2011年07月15日

江戸時代の名プロデューサー

[Teahouse at Koishikawa the morning after a snowfall] (LOC)
[Teahouse at Koishikawa the morning after a snowfall] (LOC) / The Library of Congress


江戸出版界の敏腕プロデューサー 蔦屋 重三郎

前回、くらたまなぶさんの本を紹介しました。
くらたさんは、「じゃらん」など数々の情報誌を生みだしましたが、
今回は遠き昔、江戸出版会の名プロデューサー蔦屋 重三郎さんを紹介します。

蔦谷(つたや)と聞いてTSUTAYAと関係があるのか?
と思われ方も多いと思います。

実は、TSUTAYAさんの創業者である増田宗昭の祖父が
蔦屋重三郎にあやかり名付けし「蔦谷」の屋号で商売を始められたそうです。

そんな蔦谷重三郎さんとはどんな魅力を持ち、
活躍されたのかご紹介したいと思います。


 吉原の“タウン情報誌”で頭角を現す

吉原の町をテリトリーにした貸本屋・・・
それが若き日の蔦屋重三郎の姿である。
(中略)
安永2(1773)年、24歳の蔦重すなわち蔦屋重三郎は新吉原大門口五十間道の左側に書店を構え、『吉原細見』の卸し、小売りを始めた。『吉原細見』は吉原の妓樓、茶屋などを絵地図のように紹介し、そのほか遊女たちの名前と値段も掲載している、今日の『ぴあ』のようなタウン情報誌である。この時代、『吉原細見』は名門の版元・鱗・形屋(うろこがたや)が独占販売し、毎年春秋に改訂版を出していた。蔦重は安永3年の春から改訂版のデータ集めの仕事を引き受けている。貸本業をしていた蔦重にとって、個々の遊女や妓樓や茶屋の人間との密接な関係を生かして、正確な情報を収集することは極めてたやすいことであった。
(中略)
こうした蔦重の働きぶりを、吉原の経営トップの連中が注目していた。当時、吉原は衰退の徴を呈していた。そのことに鋭敏に気づいた人々が吉原を積極的にPRすることを考え始めていた。蔦重はその吉原PR戦略の尖兵、いわば広告代理店の役割を担わされ、期待されたのである。その意味で蔦重は吉原に育てられたともいえるのだ。

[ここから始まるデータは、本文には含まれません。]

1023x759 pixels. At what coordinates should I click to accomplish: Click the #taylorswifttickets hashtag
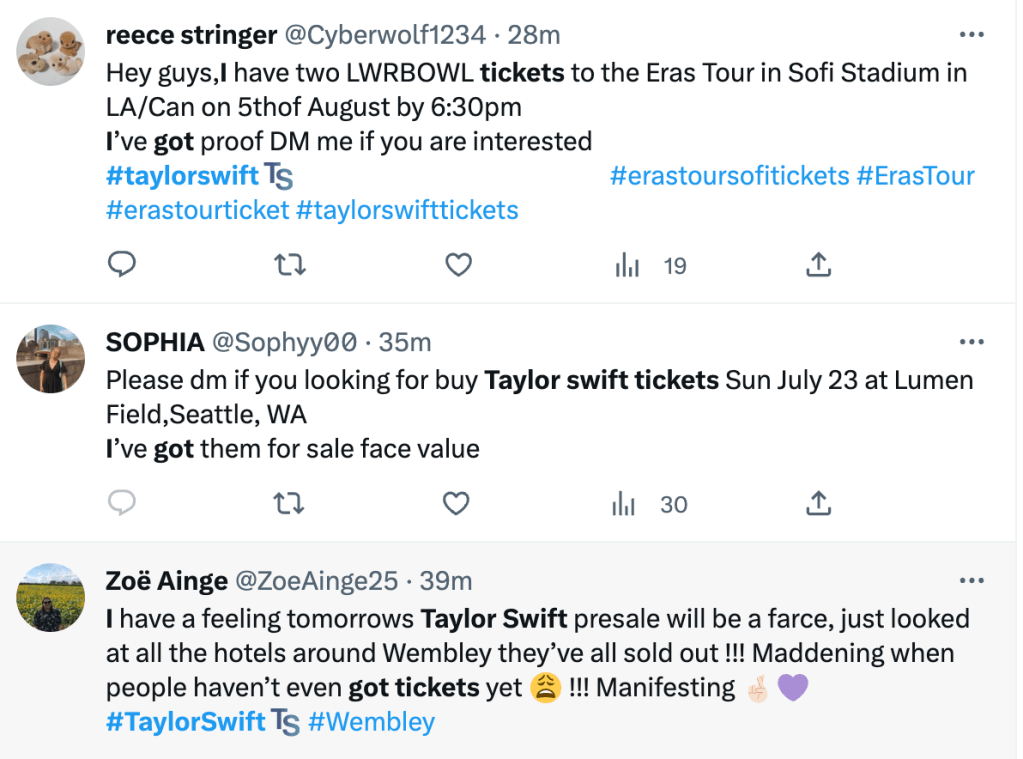tap(407, 210)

吉原俄(にわか)や吉原桜などといった華やかなイベントが企画され、その際に配られる番付、すなわちプログラム・ブックの製作を蔦重が引き受ける。



タウン情報誌や勢いが落ちてきていた吉原でイベントを行う。
今盛んに、行われている「地域おこし」そのものではないですか!

江戸時代に地域資源(吉原のコンテンツ)を情報化(本)し流通をさせ
最初の「財」を作ったと言われています。

情報の発信の形態・デバイスこそ違いがあれ、
すでにこの時代に情報を使い
ビジネスに活かす手法を編み出した視点は驚くばかりです。

「吉原細見」は遊郭の遊女さんたちを粋な方法で紹介しています。
当時は写真などはありませんでしたから、「遊女さん」たちを「花」で表現。
また、今でいう「江戸MAP」には今でいうカフェ(茶屋)の情報も。
ほんと今でいうタウン誌そのものですね。

だからこそ、吉原の利用者だけでなく
多くの江戸読者に愛される本であったのでしょう。

活版印刷・発明者の「グーテンベルク」が最初に印刷したのは
「聖書」と「地図」の二つであったと言われいます。
いわゆる、「読み物系」と「行動を促す系」

蔦谷重三郎はそ二つを掛け合わせ「情報誌」を
江戸の町に生みだしました。

その情報誌と言う概念を生みだす着想はどこから来たのでしょうか?

蔦谷重三郎は本業が貸本屋で江戸の町を御用聞き・営業しながら
「どんな本が欲しいのか」という情報を収集していたといいます。

つまり「どんな情報が必要とされているのか?」
これらの情報を集積し、ニーズを掴む。

これって立派なマーケティング活動ですよね。
横文字で言うと最新の考え方みたいですが、
丹念に顧客の声を集め分析する。至ってシンプルですね。

そして「必要とされている情報」を編集し伝播する。
なんか、江戸時代版「リクルート」見たいな事業ですね。

また、蔦谷重三郎は面倒見が良かったそうで、
人の才能を見抜く術に長けていたと言われています。

写楽をはじめ曲亭馬琴、十返舎一九など重三郎のプロデュースを受け、
世に出た人たちは人物は数多いです。

蔦谷重三郎がもしいなかったら、
「浮世絵」が世界で注目される機会すらなかったかもしれません。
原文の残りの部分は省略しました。